* **Task details**: Your answer must be every record below, written out exactly as it appears.

━━━ Information provided ━━━

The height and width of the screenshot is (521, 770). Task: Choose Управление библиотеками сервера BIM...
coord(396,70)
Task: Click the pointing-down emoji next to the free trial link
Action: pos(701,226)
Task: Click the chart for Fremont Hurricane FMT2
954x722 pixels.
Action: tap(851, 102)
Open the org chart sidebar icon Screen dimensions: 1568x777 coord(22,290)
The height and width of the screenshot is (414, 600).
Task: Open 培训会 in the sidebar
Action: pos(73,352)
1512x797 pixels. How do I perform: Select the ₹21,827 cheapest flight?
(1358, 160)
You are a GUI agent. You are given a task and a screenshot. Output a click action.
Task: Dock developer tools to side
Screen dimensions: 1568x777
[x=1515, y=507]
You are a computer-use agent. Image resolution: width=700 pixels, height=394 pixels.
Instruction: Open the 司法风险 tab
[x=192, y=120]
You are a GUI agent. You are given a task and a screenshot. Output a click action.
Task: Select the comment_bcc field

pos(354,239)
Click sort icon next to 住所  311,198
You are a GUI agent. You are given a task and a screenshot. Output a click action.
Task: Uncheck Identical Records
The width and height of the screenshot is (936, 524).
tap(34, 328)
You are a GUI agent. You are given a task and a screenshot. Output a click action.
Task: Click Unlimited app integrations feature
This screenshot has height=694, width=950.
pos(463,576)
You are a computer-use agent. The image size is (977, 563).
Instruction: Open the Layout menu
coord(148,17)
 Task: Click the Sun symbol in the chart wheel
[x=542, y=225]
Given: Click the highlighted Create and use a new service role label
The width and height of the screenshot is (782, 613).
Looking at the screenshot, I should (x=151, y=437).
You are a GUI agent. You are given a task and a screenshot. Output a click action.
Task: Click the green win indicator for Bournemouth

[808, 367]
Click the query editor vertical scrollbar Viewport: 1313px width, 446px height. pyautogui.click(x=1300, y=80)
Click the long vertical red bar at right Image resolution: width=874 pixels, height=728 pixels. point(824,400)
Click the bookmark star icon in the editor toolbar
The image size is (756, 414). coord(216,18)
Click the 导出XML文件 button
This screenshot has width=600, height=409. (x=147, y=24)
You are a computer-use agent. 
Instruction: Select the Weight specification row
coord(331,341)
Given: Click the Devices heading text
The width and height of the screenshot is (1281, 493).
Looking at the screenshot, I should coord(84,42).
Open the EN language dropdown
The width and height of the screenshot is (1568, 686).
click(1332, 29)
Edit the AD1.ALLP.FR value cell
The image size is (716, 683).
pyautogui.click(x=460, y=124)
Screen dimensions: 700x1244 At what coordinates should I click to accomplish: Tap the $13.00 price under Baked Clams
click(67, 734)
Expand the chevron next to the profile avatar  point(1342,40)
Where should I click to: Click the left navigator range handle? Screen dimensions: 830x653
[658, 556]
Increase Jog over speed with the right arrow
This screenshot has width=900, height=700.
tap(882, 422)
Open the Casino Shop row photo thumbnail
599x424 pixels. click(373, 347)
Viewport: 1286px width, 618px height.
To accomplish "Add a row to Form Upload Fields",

━━━

* **Output for this task**:
The height and width of the screenshot is (521, 770). Task: Choose Управление библиотеками сервера BIM...
coord(396,70)
Task: Click the pointing-down emoji next to the free trial link
Action: pos(701,226)
Task: Click the chart for Fremont Hurricane FMT2
954x722 pixels.
Action: tap(851, 102)
Open the org chart sidebar icon Screen dimensions: 1568x777 coord(22,290)
The height and width of the screenshot is (414, 600).
Task: Open 培训会 in the sidebar
Action: pos(73,352)
1512x797 pixels. How do I perform: Select the ₹21,827 cheapest flight?
(1358, 160)
You are a GUI agent. You are given a task and a screenshot. Output a click action.
Task: Dock developer tools to side
Screen dimensions: 1568x777
[x=1515, y=507]
You are a computer-use agent. Image resolution: width=700 pixels, height=394 pixels.
Instruction: Open the 司法风险 tab
[x=192, y=120]
You are a GUI agent. You are given a task and a screenshot. Output a click action.
Task: Select the comment_bcc field

pos(354,239)
Click sort icon next to 住所  311,198
You are a GUI agent. You are given a task and a screenshot. Output a click action.
Task: Uncheck Identical Records
The width and height of the screenshot is (936, 524).
tap(34, 328)
You are a GUI agent. You are given a task and a screenshot. Output a click action.
Task: Click Unlimited app integrations feature
This screenshot has height=694, width=950.
pos(463,576)
You are a computer-use agent. The image size is (977, 563).
Instruction: Open the Layout menu
coord(148,17)
 Task: Click the Sun symbol in the chart wheel
[x=542, y=225]
Given: Click the highlighted Create and use a new service role label
The width and height of the screenshot is (782, 613).
Looking at the screenshot, I should (x=151, y=437).
You are a GUI agent. You are given a task and a screenshot. Output a click action.
Task: Click the green win indicator for Bournemouth

[808, 367]
Click the query editor vertical scrollbar Viewport: 1313px width, 446px height. pyautogui.click(x=1300, y=80)
Click the long vertical red bar at right Image resolution: width=874 pixels, height=728 pixels. point(824,400)
Click the bookmark star icon in the editor toolbar
The image size is (756, 414). coord(216,18)
Click the 导出XML文件 button
This screenshot has width=600, height=409. (x=147, y=24)
You are a computer-use agent. 
Instruction: Select the Weight specification row
coord(331,341)
Given: Click the Devices heading text
The width and height of the screenshot is (1281, 493).
Looking at the screenshot, I should coord(84,42).
Open the EN language dropdown
The width and height of the screenshot is (1568, 686).
click(1332, 29)
Edit the AD1.ALLP.FR value cell
The image size is (716, 683).
pyautogui.click(x=460, y=124)
Screen dimensions: 700x1244 At what coordinates should I click to accomplish: Tap the $13.00 price under Baked Clams
click(67, 734)
Expand the chevron next to the profile avatar  point(1342,40)
Where should I click to: Click the left navigator range handle? Screen dimensions: 830x653
[658, 556]
Increase Jog over speed with the right arrow
This screenshot has width=900, height=700.
tap(882, 422)
Open the Casino Shop row photo thumbnail
599x424 pixels. click(373, 347)
Viewport: 1286px width, 618px height.
To accomplish "Add a row to Form Upload Fields",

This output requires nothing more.